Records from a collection
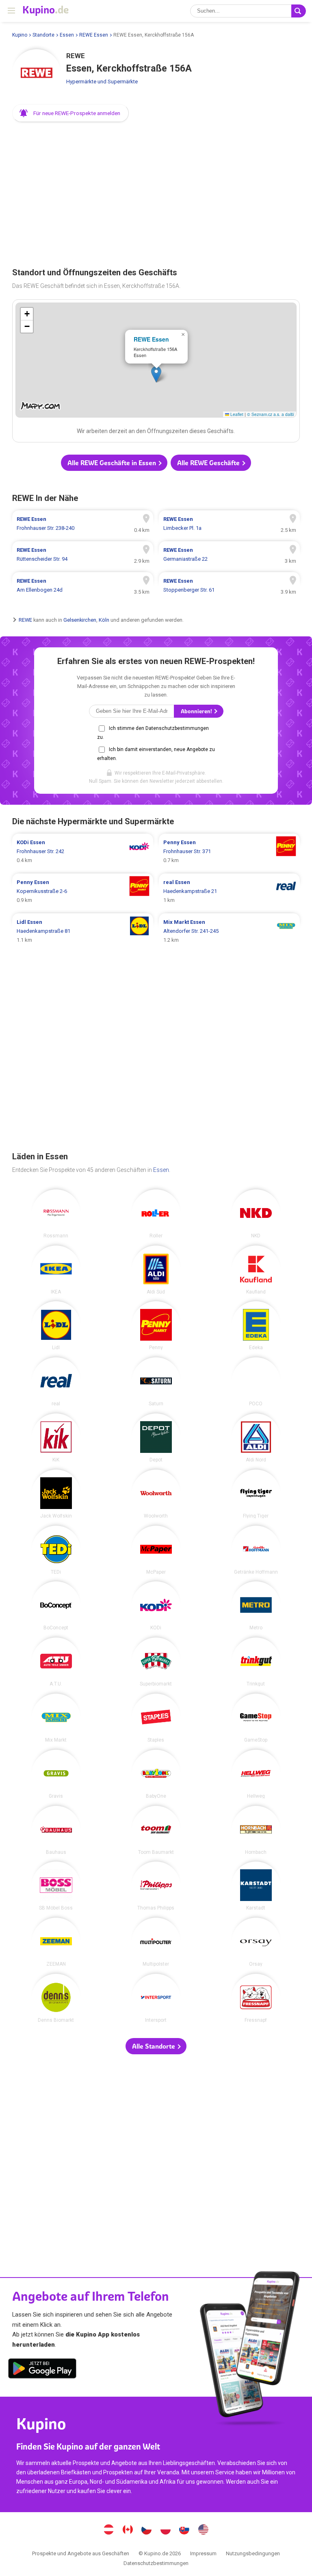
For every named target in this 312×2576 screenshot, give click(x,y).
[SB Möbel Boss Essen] (56, 1886)
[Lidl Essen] (56, 1325)
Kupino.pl (165, 2530)
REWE (25, 620)
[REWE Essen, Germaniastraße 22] (229, 555)
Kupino (19, 35)
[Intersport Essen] (156, 1998)
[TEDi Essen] (56, 1550)
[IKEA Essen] (56, 1270)
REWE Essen (93, 35)
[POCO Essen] (256, 1381)
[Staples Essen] (156, 1718)
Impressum (203, 2553)
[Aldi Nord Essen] (256, 1437)
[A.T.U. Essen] (56, 1661)
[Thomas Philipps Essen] (156, 1886)
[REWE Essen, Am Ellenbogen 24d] (83, 586)
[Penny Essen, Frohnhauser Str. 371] (229, 851)
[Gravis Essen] (56, 1774)
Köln (104, 620)
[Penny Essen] (156, 1325)
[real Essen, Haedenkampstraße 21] (229, 891)
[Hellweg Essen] (256, 1774)
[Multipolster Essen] (156, 1942)
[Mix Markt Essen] (56, 1718)
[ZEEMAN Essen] (56, 1942)
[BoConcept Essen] (56, 1605)
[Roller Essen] (156, 1213)
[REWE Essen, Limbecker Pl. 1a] (229, 524)
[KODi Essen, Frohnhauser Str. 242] (83, 851)
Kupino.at (109, 2530)
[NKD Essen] (256, 1213)
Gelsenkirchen (79, 620)
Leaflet (236, 414)
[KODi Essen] (156, 1605)
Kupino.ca (127, 2530)
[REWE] (36, 73)
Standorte (43, 35)
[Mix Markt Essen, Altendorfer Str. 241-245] (229, 931)
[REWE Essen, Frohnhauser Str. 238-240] (83, 524)
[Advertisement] (156, 192)
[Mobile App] (42, 2369)
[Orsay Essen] (256, 1942)
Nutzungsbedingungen (253, 2553)
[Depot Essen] (156, 1437)
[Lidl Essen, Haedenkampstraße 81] (83, 931)
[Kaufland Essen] (256, 1270)
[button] (70, 113)
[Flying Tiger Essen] (256, 1494)
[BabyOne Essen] (156, 1774)
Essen (67, 35)
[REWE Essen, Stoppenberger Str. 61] (229, 586)
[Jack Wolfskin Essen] (56, 1494)
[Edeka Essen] (256, 1325)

- _Description of the task_: Exactly the lines from the one containing "Köln (104, 620)" through the last line of the records are to be transcribed, both endpoints included.

- _Result of the exercise_:
Köln (104, 620)
[Penny Essen] (156, 1325)
[real Essen, Haedenkampstraße 21] (229, 891)
[Hellweg Essen] (256, 1774)
[Multipolster Essen] (156, 1942)
[Mix Markt Essen] (56, 1718)
[ZEEMAN Essen] (56, 1942)
[BoConcept Essen] (56, 1605)
[Roller Essen] (156, 1213)
[REWE Essen, Limbecker Pl. 1a] (229, 524)
[KODi Essen, Frohnhauser Str. 242] (83, 851)
Kupino.at (109, 2530)
[NKD Essen] (256, 1213)
Gelsenkirchen (79, 620)
Leaflet (236, 414)
[KODi Essen] (156, 1605)
Kupino.ca (127, 2530)
[REWE] (36, 73)
Standorte (43, 35)
[Mix Markt Essen, Altendorfer Str. 241-245] (229, 931)
[REWE Essen, Frohnhauser Str. 238-240] (83, 524)
[Advertisement] (156, 192)
[Mobile App] (42, 2369)
[Orsay Essen] (256, 1942)
Nutzungsbedingungen (253, 2553)
[Depot Essen] (156, 1437)
[Lidl Essen, Haedenkampstraße 81] (83, 931)
[Kaufland Essen] (256, 1270)
[button] (70, 113)
[Flying Tiger Essen] (256, 1494)
[BabyOne Essen] (156, 1774)
Essen (67, 35)
[REWE Essen, Stoppenberger Str. 61] (229, 586)
[Jack Wolfskin Essen] (56, 1494)
[Edeka Essen] (256, 1325)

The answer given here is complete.